Quick Links

Re: Draft for basic NUMA observability

From:	Jakub Wartak <jakub(dot)wartak(at)enterprisedb(dot)com>
To:	Bertrand Drouvot <bertranddrouvot(dot)pg(at)gmail(dot)com>
Cc:	Andres Freund <andres(at)anarazel(dot)de>, PostgreSQL Hackers <pgsql-hackers(at)postgresql(dot)org>
Subject:	Re: Draft for basic NUMA observability
Date:	2025-03-04 10:48:31
Message-ID:	CAKZiRmwiLyLbLjoWsC7KrdFha9XcHyfG3BMmVQYRxvdJwgSq_A@mail.gmail.com
Views:	Whole Thread \| Raw Message \| Download mbox \| Resend email
Thread:
Lists:	pgsql-hackers

Hi!

On Thu, Feb 27, 2025 at 4:34 PM Bertrand Drouvot
<bertranddrouvot(dot)pg(at)gmail(dot)com> wrote:

> I did some tests and it looks like it's giving correct results. I don't see -2
> anymore and every backend reports correct distribution (with or without hp,
> with "small" or "large" shared buffer).

Cool! Attached is v7 that is fully green on cirrus CI that Andres
recommended, we will see how cfbot reacts to this. BTW docs are still
missing. When started with proper interleave=all with s_b=64GB,
hugepages and 4 NUMA nodes (1socket with 4 CCDs) after small pgbench:

postgres=# select buffers_used, buffers_unused from pg_buffercache_summary();
buffers_used | buffers_unused
--------------+----------------
170853 | 8217755
(
ostgres=# select numa_zone_id, count(*) from pg_buffercache_numa group
by numa_zone_id order by numa_zone_id;
DEBUG: NUMA: os_page_count=32768 os_page_size=2097152 pages_per_blk=0.003906
numa_zone_id | count
--------------+---------
0 | 42752
1 | 42752
2 | 42752
3 | 42597
| 8217755
Time: 5828.100 ms (00:05.828)
postgres=# select 3*42752+42597;
?column?
----------
170853

postgres=# select * from pg_shmem_numa_allocations order by numa_size
desc limit 12;
DEBUG: NUMA: page-faulting shared memory segments for proper NUMA readouts
name | numa_zone_id | numa_size
--------------------+--------------+-------------
Buffer Blocks | 0 | 17179869184
Buffer Blocks | 1 | 17179869184
Buffer Blocks | 3 | 17179869184
Buffer Blocks | 2 | 17179869184
Buffer Descriptors | 2 | 134217728
Buffer Descriptors | 1 | 134217728
Buffer Descriptors | 0 | 134217728
Buffer Descriptors | 3 | 134217728
Checkpointer Data | 1 | 67108864
Checkpointer Data | 0 | 67108864
Checkpointer Data | 2 | 67108864
Checkpointer Data | 3 | 67108864

Time: 68.579 ms

> A few random comments:
>
> === 1
>
[..]
> I think that the if (query_numa) check should also wrap that entire section of code.

Done.

> === 2
>
> + if (query_numa)
> + {
> + blk2page = (int) i * pages_per_blk;
> + j = 0;
> + do
> + {
>
> This check is done for every page. I wonder if it would not make sense
> to create a brand new function for pg_buffercache_numa and just let the
> current pg_buffercache_pages() as it is. That said it would be great to avoid
> code duplication as much a possible though, maybe using a shared
> populate_buffercache_entry() or such helper function?

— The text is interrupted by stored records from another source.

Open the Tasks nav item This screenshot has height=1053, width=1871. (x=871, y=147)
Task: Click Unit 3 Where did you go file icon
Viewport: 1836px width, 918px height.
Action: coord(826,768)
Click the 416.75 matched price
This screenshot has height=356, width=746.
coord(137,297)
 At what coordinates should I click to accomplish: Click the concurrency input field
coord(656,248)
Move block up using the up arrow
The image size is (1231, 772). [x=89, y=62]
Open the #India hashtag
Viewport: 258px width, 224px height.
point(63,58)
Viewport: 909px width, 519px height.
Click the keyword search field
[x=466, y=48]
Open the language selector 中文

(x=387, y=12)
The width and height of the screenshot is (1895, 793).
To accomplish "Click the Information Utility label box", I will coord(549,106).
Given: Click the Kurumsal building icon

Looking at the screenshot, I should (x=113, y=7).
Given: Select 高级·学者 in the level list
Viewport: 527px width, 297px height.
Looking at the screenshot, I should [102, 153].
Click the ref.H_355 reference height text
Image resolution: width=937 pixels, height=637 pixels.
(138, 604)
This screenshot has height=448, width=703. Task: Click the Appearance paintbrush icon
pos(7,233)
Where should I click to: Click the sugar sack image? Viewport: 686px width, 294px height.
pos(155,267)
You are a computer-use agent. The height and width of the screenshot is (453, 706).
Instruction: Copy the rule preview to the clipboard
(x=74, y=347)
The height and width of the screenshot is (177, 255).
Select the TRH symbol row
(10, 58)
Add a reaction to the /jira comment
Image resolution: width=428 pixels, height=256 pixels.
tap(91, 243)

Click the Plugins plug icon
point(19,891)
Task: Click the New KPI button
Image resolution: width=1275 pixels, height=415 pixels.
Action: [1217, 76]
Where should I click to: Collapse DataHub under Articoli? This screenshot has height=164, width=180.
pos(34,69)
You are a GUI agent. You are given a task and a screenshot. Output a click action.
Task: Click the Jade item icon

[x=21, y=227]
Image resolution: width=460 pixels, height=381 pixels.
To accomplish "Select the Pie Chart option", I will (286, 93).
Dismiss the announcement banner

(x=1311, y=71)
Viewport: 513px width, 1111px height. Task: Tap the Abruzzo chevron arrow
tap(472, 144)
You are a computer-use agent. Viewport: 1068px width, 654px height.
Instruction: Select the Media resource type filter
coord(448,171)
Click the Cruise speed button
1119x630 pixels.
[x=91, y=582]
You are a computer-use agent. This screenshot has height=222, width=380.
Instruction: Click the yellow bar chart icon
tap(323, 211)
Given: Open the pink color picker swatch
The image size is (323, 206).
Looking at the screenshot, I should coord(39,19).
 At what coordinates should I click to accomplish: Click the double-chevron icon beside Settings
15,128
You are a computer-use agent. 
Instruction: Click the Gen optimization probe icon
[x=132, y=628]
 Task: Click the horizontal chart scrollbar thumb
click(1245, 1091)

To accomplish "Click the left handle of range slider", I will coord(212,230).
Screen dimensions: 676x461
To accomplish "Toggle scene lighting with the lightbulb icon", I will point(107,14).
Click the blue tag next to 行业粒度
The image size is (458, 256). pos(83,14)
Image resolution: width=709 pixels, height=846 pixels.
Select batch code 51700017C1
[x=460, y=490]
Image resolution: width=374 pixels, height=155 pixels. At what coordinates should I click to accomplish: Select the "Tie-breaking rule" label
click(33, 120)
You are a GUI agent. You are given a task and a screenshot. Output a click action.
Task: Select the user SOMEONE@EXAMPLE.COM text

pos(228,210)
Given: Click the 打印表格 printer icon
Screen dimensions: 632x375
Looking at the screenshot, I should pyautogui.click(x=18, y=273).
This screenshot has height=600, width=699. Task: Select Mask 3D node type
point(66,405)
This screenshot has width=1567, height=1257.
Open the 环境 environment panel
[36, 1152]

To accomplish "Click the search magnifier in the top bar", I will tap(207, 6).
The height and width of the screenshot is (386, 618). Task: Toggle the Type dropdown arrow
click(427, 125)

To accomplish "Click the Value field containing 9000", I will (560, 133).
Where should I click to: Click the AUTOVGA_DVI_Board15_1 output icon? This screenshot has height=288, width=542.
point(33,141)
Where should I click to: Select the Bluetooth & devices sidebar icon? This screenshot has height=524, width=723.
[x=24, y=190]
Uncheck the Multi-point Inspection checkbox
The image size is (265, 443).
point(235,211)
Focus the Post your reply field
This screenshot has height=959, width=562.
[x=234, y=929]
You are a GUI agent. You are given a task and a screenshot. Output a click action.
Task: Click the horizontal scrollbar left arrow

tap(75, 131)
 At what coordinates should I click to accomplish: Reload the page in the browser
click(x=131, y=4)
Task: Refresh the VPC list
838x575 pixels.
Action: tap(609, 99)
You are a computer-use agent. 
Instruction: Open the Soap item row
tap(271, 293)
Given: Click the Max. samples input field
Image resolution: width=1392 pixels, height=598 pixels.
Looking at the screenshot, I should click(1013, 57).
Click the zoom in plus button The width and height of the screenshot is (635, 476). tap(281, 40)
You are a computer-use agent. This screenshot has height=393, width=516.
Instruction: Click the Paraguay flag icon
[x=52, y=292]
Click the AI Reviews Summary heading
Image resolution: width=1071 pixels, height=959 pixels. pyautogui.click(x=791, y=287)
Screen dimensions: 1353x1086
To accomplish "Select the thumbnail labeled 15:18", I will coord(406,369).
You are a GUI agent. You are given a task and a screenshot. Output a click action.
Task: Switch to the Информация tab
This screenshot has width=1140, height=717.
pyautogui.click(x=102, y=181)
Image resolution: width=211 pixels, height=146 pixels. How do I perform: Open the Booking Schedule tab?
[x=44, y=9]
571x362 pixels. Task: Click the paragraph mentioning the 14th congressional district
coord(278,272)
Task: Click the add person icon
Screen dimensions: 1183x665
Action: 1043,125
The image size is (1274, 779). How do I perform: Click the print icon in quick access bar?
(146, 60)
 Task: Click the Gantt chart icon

Well, I've made query_numa a parameter there simply to avoid that code
duplication in the first place, look at those TupleDescInitEntry()...
IMHO rarely anybody uses pg_buffercache, but we could add unlikely()
there maybe to hint compiler with some smaller routine to reduce
complexity of that main routine? (assuming NUMA inquiry is going to be
rare).

> === 3
>
> +#define ONE_GIGABYTE 1024*1024*1024
> + if ((i * os_page_size) % ONE_GIGABYTE == 0)
> + CHECK_FOR_INTERRUPTS();
> + }
>
> Did you observe noticable performance impact if calling CHECK_FOR_INTERRUPTS()
> for every page instead? (I don't see with a 30GB shared buffer). I've the
> feeling that we could get rid of the "ONE_GIGABYTE" check.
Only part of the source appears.